Lo Stato Sociale: ecco il disco di “Checco”

Lo Stato Sociale – Foto di Jessica De Maio

Dopo il primo disco solista “Bebo”, Lo Stato Sociale lancia il disco solista di un altro membro della band, Checco. Un disco concepito come <<un viaggio circolare in Interrail che parte da una costa e finisce ai confini dell’Universo (…) uno scambio di lettere tra amici per chiedersi: come va, come stai?>>

La voce di Francesco “Checco” Draicchio è limpida come la sincerità che esprime nel corso di questa esplorazione in cinque episodi, nati in parte nel corso dell’isolamento forzato durante il lockdown (“Barca” e “Luce”) e in parte insieme ai compagni d’avventura de Lo Stato Sociale: “Delorean” è scritta a quattro mani con Albi, “Vivere” insieme a Lodo (<<una specie di vestito in cui entravamo bene entrambi>>) e “Perso” con Bebo.
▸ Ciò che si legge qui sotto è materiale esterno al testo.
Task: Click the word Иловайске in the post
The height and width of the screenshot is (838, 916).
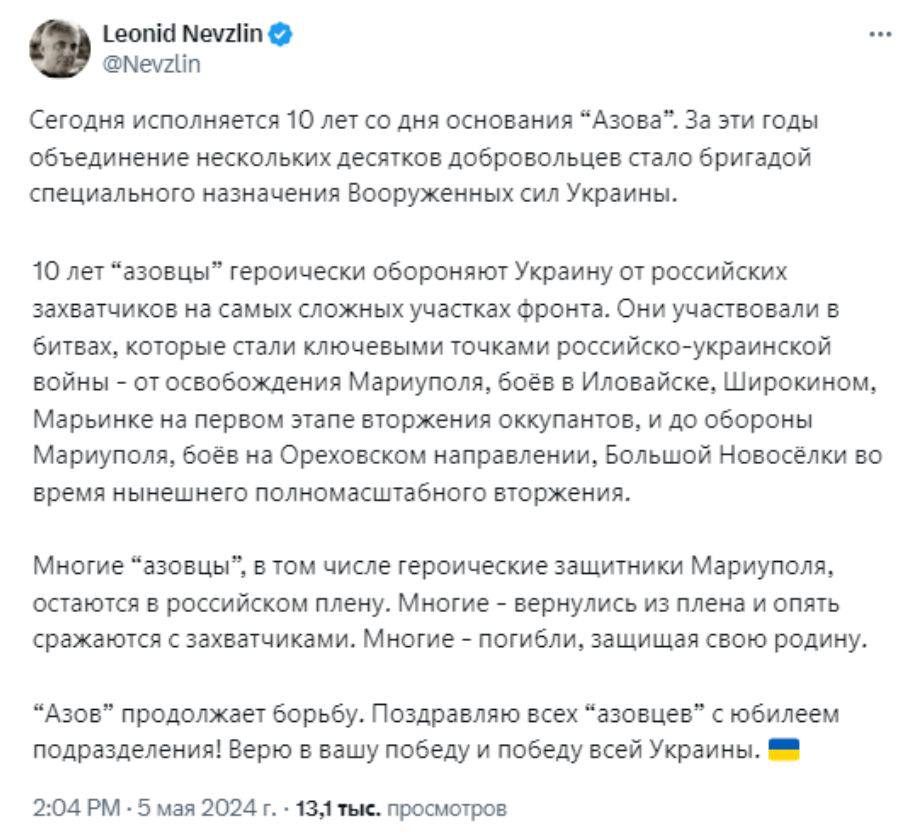Action: point(631,382)
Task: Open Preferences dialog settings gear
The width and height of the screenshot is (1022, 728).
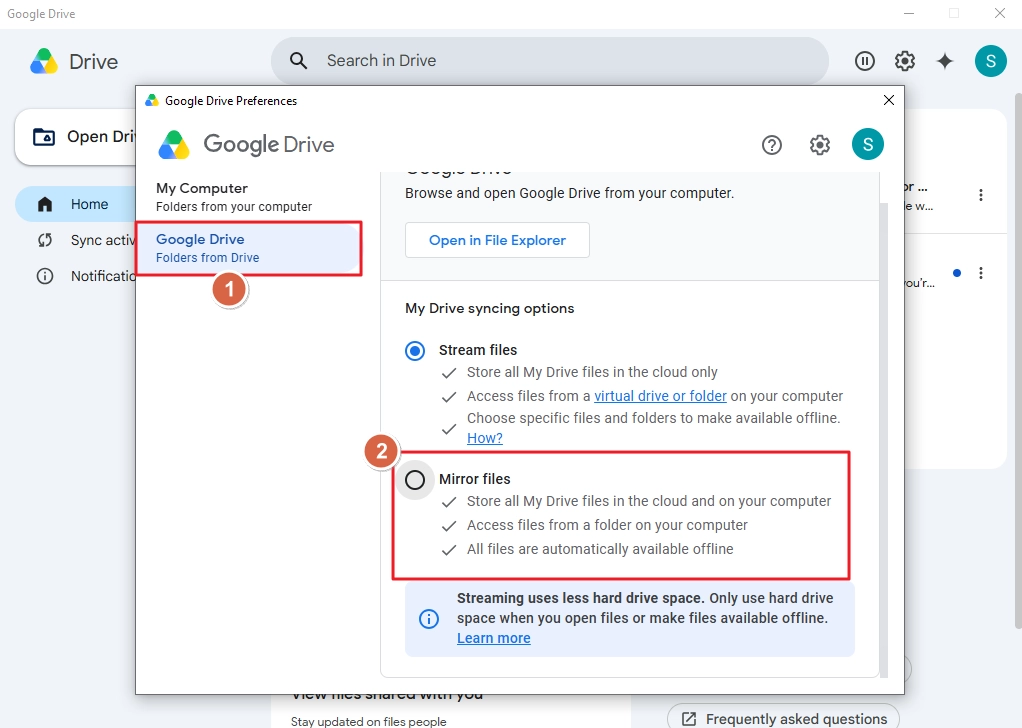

È l’indagine intima e personale di Checco per (ri)scoprirsi e essere più onesto con se stesso e con gli altri, facendo emergere – nonostante il lavoro in solitaria – quella spiccata attitudine al far parte di una comunità, sia essa una famiglia, una band o un gruppo di amici. Dentro, infatti, ci sono un sacco di persone a cui si rivolge attraverso una corrispondenza epistolare che regala emozioni in un susseguirsi di parole sature di passione (come in “Luce”, omaggio a Mirko ‘Zagor’ Bertuccioli), come sature sono le sonorità generate dalla mescolanza di chitarre elettriche e suoni sintetici su pattern ritmici sapientemente filtrati.

Checco è il regaz con il punk nelle vene e non a caso ha scelto nel suo team Giacomo Gelati (Altre di B) per disegnare le traiettorie chitarristiche e Andrea ‘Sollo’ Sologni (Gazebo Penguins) al basso e dietro al mixer nel miscelare un lavoro dall’orizzonte tanto ampio quanto profondo.